[Dataset excerpt]
[Begin]

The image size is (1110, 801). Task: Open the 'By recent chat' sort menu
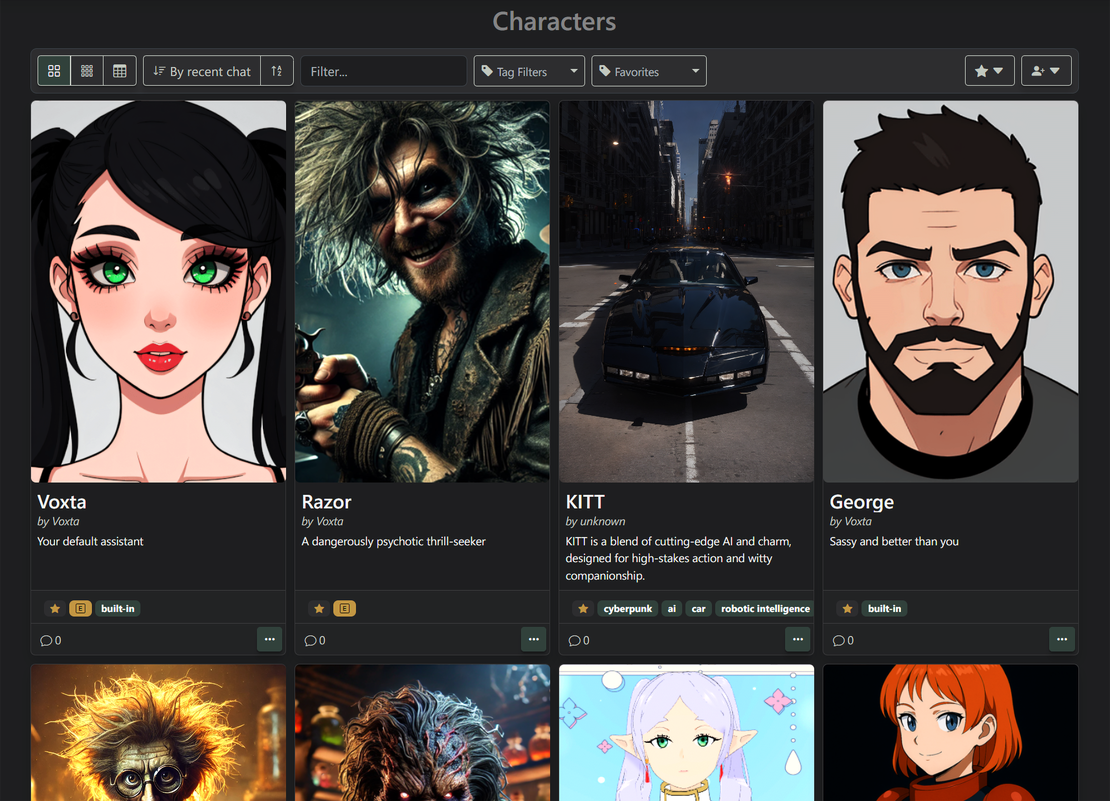202,71
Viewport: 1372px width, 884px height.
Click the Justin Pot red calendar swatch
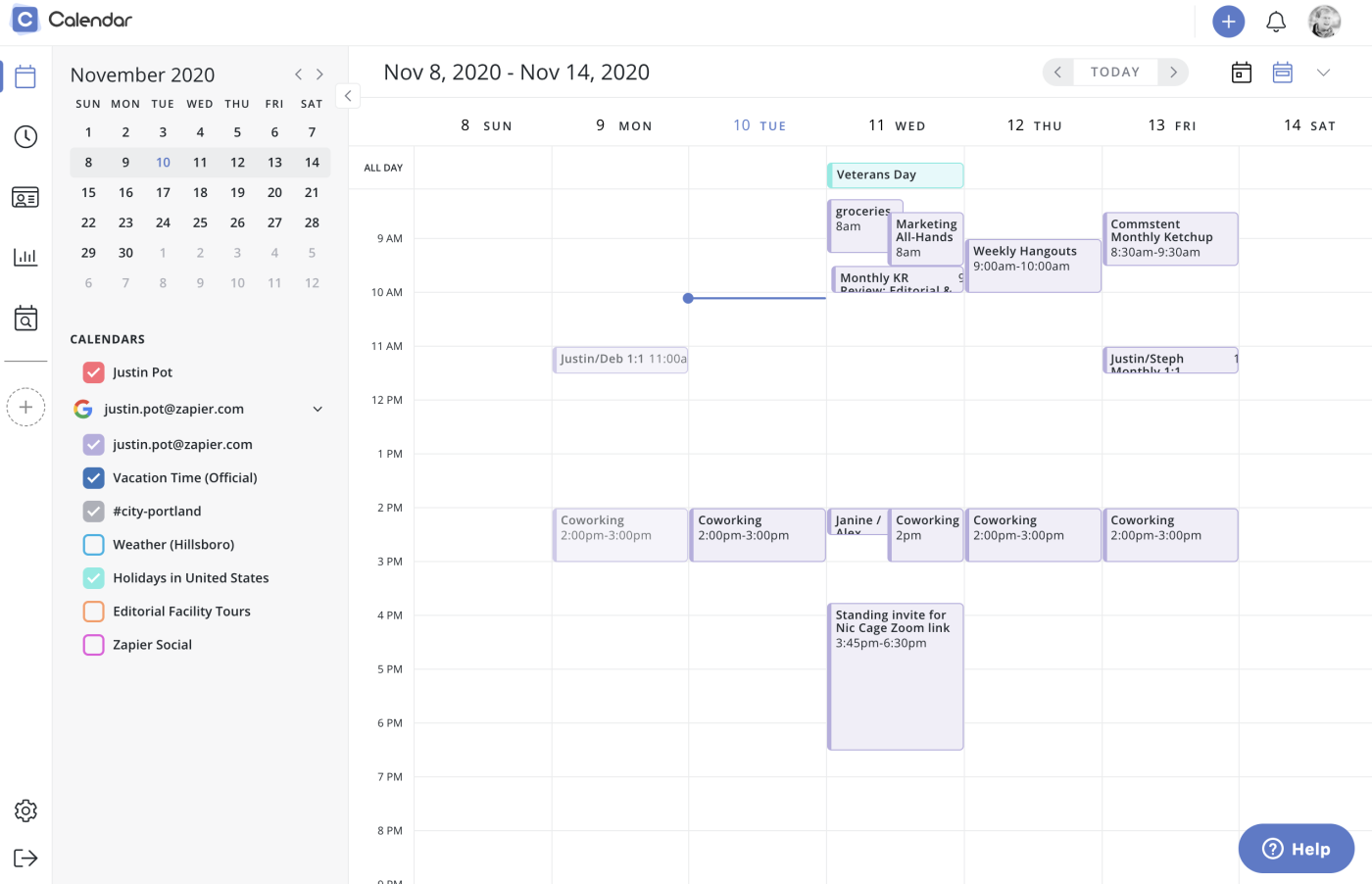coord(94,372)
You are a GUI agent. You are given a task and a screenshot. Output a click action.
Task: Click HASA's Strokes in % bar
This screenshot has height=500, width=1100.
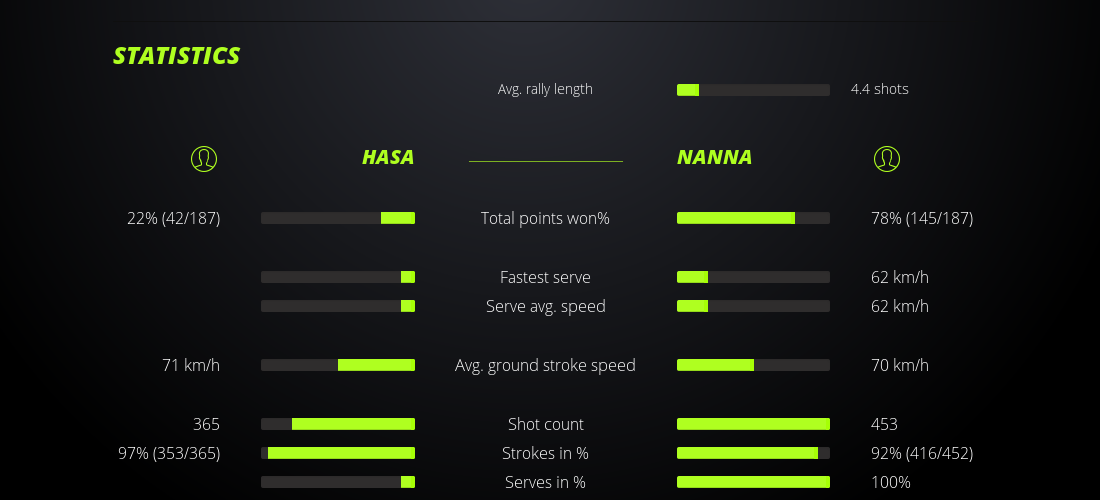point(338,453)
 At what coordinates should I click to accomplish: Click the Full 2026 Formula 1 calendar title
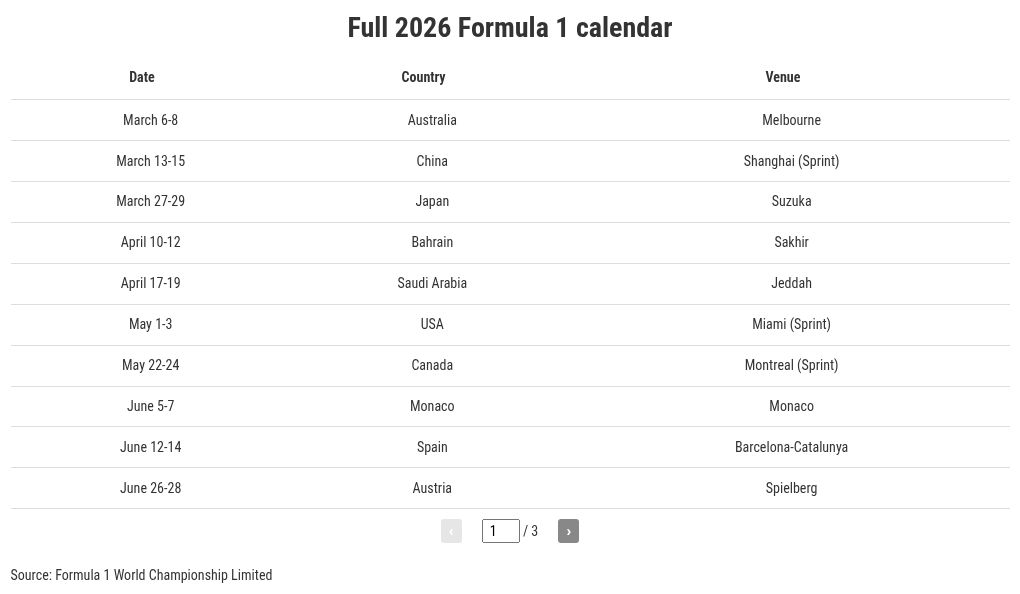click(510, 27)
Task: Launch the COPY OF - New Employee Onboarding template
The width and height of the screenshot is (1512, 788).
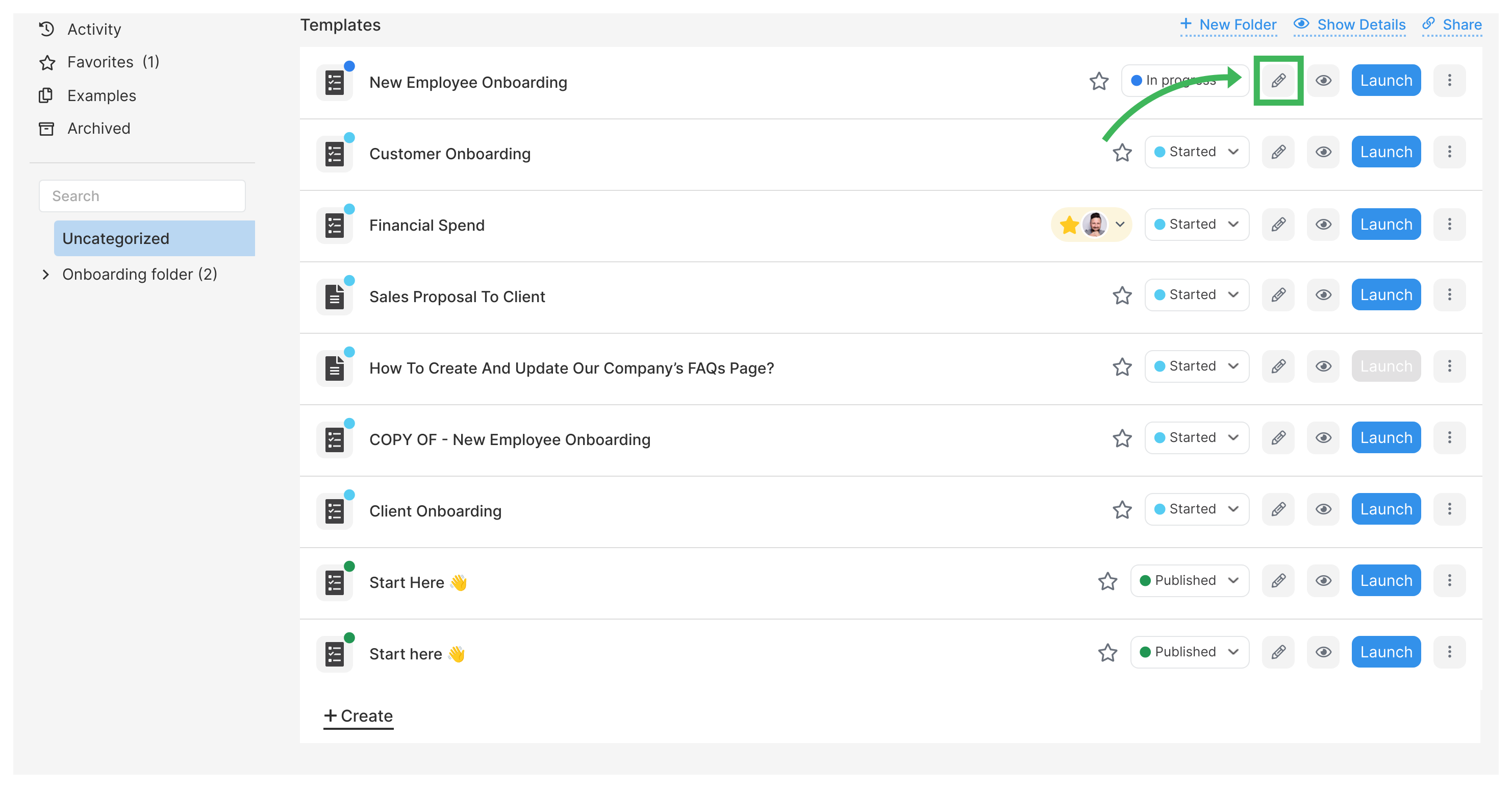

[End]

_STATED PROBLEM_:
Can you reproduce every line of the records above verbatim, leaving the pictures out?

_CORRECT RESPONSE_:
The image size is (1110, 801). Task: Open the 'By recent chat' sort menu
202,71
Viewport: 1372px width, 884px height.
Click the Justin Pot red calendar swatch
coord(94,372)
You are a GUI agent. You are given a task and a screenshot. Output a click action.
Task: Click HASA's Strokes in % bar
This screenshot has height=500, width=1100.
point(338,453)
 At what coordinates should I click to accomplish: Click the Full 2026 Formula 1 calendar title
click(510, 27)
Task: Launch the COPY OF - New Employee Onboarding template
The width and height of the screenshot is (1512, 788).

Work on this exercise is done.